> **Requisitos da tarefa**
Prossiga o texto sobre a sessão do julgamento de Ricardo Salgado a partir da última frase apresentada.

> **Texto extraído**
———
O tribunal atirou uma data: 22 de outubro para ouvir as testemunhas que faltam de manhã e fazer as alegações finais à tarde. A defesa de Ricardo Salgado torceu o nariz. Não que houvesse um problema de agenda. Mas porque, desde logo, ainda existe a possibilidade de o ex-banqueiro prestar declarações em tribunal — fazê-lo ou não depende de recursos em tribunais superiores pendentes. Mas o juiz Francisco Henriques resolveu o problema rapidamente: “Se o doutor Ricardo Salgado quiser vir, vem. Se não quiser não vem”. Depois, porque os advogados querem ter algum tempo, pelo menos mais do que uma hora de almoço, entre a audição da última testemunha e as alegações finais — o que o magistrado também resolveu, atirando: “Também não são três testemunhas que vão mudar alguma coisa”.

A data acabou por ficar marcada, apesar das reservas da defesa, e deu-se início à sessão número cinco do julgamento do ex-banqueiro, que resulta de separação dos processos da Operação Marquês. Uma sessão que rapidamente se percebeu que ia ser curta: não só a defesa do Ricardo Salgado dispensou a mulher do ex-banqueiro, Maria João Salgado, de ser ouvida como testemunha — ao Observador, a defesa do arguido não quis adiantar a razão — como logo pela manhã a funcionária judicial começou a ter dificuldades em contactar uma testemunha: o padre Avelino Alves, sacerdote da capela da família, junto à casa em Cascais.
———
[Itens guardados]
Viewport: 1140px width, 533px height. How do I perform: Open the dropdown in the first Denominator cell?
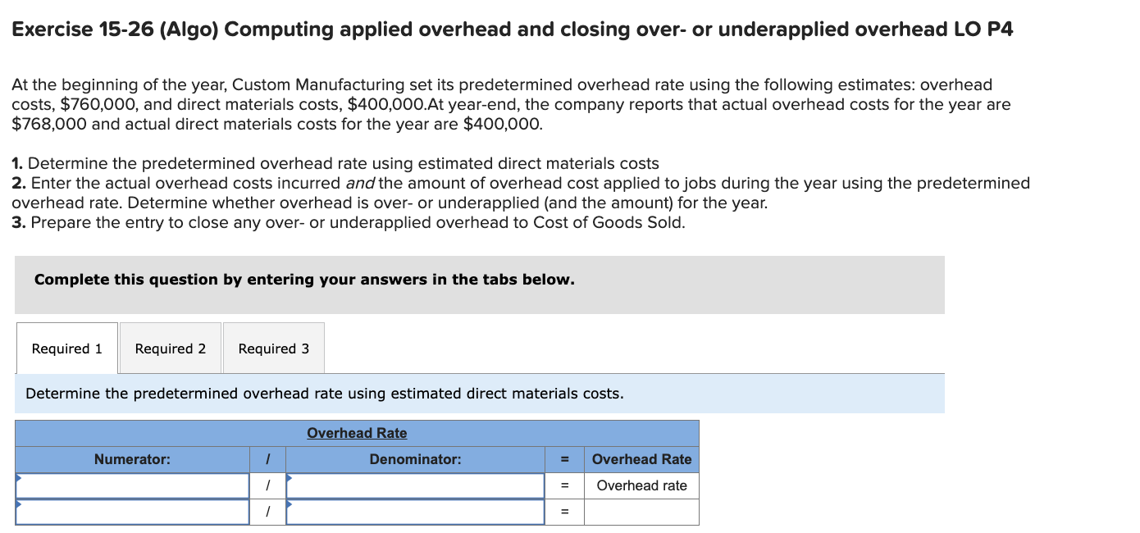pos(414,485)
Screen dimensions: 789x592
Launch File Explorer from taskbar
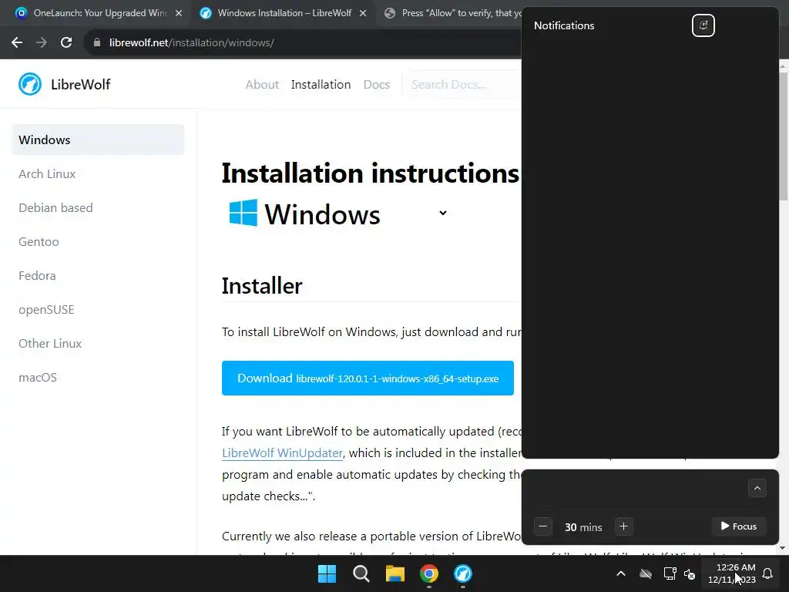395,574
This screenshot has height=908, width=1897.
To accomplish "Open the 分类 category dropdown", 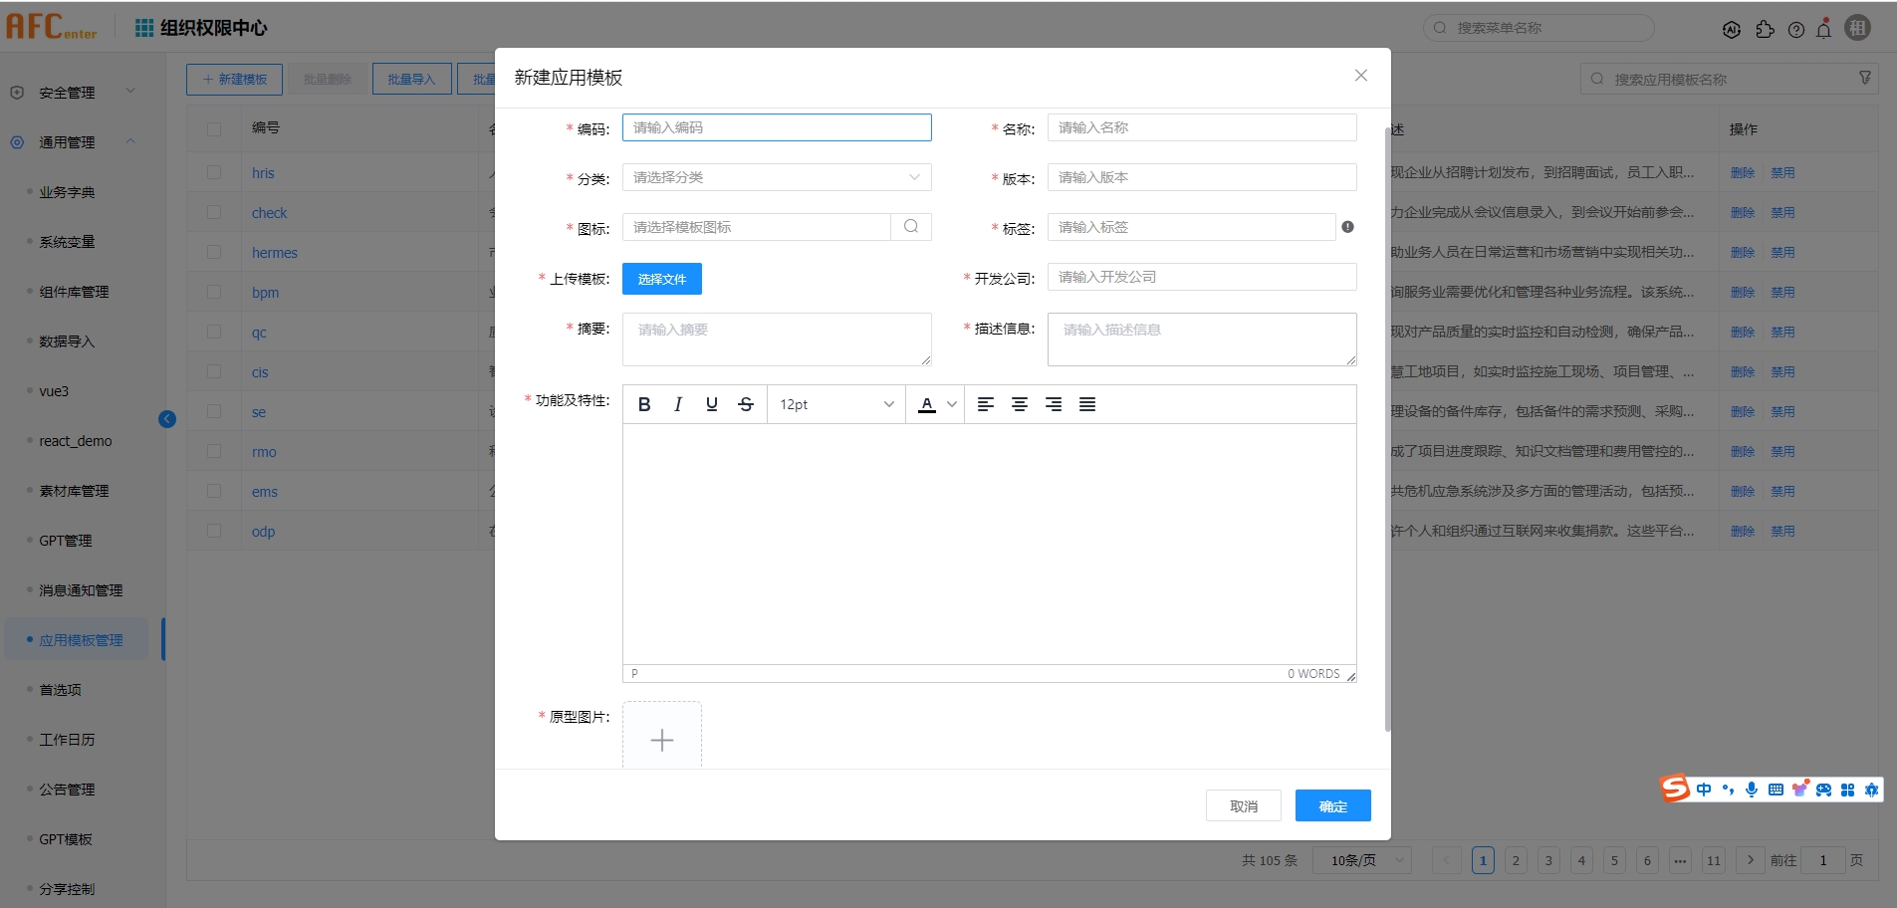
———
> **Resultado da tarefa**
A notificação para ser ouvido como testemunha abonatória terá sido entregue ao próprio no dia 8 de setembro, pelo que confirmou o tribunal. No entanto, o pároco de Pêro Pinheiro não apareceu. O tribunal tentou contactá-lo ao longo da manhã a contactá-lo por telefone, mas sem sucesso. Por ter sido notificado e não ter comparecido, o padre Avelino Alves arriscava uma multa. Mas o tribunal optou esperar que os advogados de defesa o consigam contactar para ser ouvido na próxima sessão, esta terça-feira

Para esta segunda-feira, restaram assim três testemunhas — todas elas disseram não conhecer Ricardo Salgado.

Ex-diretor de finanças da Rio Forte diz que “nunca” conheceu Salgado. Funcionários de empresa de Granadeiro foram ouvidos — e falou-se de vindimas

“Conhece o arguido?”, começou por perguntar o juiz Francisco Henriques. “Sim, como figura pública”, respondeu-lhe a testemunha, para depois ouvir do magistrado: “Ó, está bem. Não é como figura pública”. A resposta final foi “não”. João Pinho Cardão, que trabalhou em duas empresas do grupo Espírito Santo, garantiu em tribunal que nunca conheceu Ricardo Salgado.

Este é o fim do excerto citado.